(Input data)

———

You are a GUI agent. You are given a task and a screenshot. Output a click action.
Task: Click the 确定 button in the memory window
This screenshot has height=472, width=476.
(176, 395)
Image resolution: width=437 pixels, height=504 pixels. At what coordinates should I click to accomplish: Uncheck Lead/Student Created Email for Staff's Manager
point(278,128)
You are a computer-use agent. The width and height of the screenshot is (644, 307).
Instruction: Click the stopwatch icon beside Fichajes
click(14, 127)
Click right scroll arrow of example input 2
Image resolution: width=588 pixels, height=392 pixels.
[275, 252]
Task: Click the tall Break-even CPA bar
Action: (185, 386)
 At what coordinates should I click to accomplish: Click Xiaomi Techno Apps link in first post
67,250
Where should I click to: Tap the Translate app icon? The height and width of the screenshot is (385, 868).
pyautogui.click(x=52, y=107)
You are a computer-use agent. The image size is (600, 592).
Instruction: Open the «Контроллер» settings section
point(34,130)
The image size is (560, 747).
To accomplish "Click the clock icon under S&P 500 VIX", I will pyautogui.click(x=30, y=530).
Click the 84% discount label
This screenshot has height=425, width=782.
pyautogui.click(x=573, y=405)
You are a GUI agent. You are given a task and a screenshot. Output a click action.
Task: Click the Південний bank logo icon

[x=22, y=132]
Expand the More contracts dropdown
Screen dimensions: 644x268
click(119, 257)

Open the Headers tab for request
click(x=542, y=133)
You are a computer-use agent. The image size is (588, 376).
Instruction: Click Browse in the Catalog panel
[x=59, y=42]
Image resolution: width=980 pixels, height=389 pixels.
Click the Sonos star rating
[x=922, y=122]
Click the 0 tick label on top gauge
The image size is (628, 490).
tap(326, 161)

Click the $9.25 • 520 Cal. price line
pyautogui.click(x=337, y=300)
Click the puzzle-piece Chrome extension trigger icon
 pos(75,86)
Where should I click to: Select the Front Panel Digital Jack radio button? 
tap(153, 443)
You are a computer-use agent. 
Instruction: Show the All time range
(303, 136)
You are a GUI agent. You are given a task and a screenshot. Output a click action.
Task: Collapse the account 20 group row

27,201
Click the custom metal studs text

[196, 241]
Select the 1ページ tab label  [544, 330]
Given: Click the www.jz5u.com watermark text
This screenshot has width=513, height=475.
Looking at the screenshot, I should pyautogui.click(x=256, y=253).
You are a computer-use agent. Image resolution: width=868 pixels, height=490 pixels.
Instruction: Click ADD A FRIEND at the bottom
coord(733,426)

———

(Task directions) Make an exact transcription of the entries.

(Result of the exercise)
You are a GUI agent. You are given a task and a screenshot. Output a click action.
Task: Click the 确定 button in the memory window
This screenshot has height=472, width=476.
(176, 395)
Image resolution: width=437 pixels, height=504 pixels. At what coordinates should I click to accomplish: Uncheck Lead/Student Created Email for Staff's Manager
point(278,128)
You are a computer-use agent. The width and height of the screenshot is (644, 307).
Instruction: Click the stopwatch icon beside Fichajes
click(14, 127)
Click right scroll arrow of example input 2
Image resolution: width=588 pixels, height=392 pixels.
[275, 252]
Task: Click the tall Break-even CPA bar
Action: (185, 386)
 At what coordinates should I click to accomplish: Click Xiaomi Techno Apps link in first post
67,250
Where should I click to: Tap the Translate app icon? The height and width of the screenshot is (385, 868).
pyautogui.click(x=52, y=107)
You are a computer-use agent. The image size is (600, 592).
Instruction: Open the «Контроллер» settings section
point(34,130)
The image size is (560, 747).
To accomplish "Click the clock icon under S&P 500 VIX", I will pyautogui.click(x=30, y=530).
Click the 84% discount label
This screenshot has height=425, width=782.
pyautogui.click(x=573, y=405)
You are a GUI agent. You are given a task and a screenshot. Output a click action.
Task: Click the Південний bank logo icon

[x=22, y=132]
Expand the More contracts dropdown
Screen dimensions: 644x268
click(119, 257)

Open the Headers tab for request
click(x=542, y=133)
You are a computer-use agent. The image size is (588, 376).
Instruction: Click Browse in the Catalog panel
[x=59, y=42]
Image resolution: width=980 pixels, height=389 pixels.
Click the Sonos star rating
[x=922, y=122]
Click the 0 tick label on top gauge
The image size is (628, 490).
tap(326, 161)

Click the $9.25 • 520 Cal. price line
pyautogui.click(x=337, y=300)
Click the puzzle-piece Chrome extension trigger icon
 pos(75,86)
Where should I click to: Select the Front Panel Digital Jack radio button? 
tap(153, 443)
You are a computer-use agent. 
Instruction: Show the All time range
(303, 136)
You are a GUI agent. You are given a task and a screenshot. Output a click action.
Task: Collapse the account 20 group row

27,201
Click the custom metal studs text

[196, 241]
Select the 1ページ tab label  [544, 330]
Given: Click the www.jz5u.com watermark text
This screenshot has width=513, height=475.
Looking at the screenshot, I should pyautogui.click(x=256, y=253).
You are a computer-use agent. Image resolution: width=868 pixels, height=490 pixels.
Instruction: Click ADD A FRIEND at the bottom
coord(733,426)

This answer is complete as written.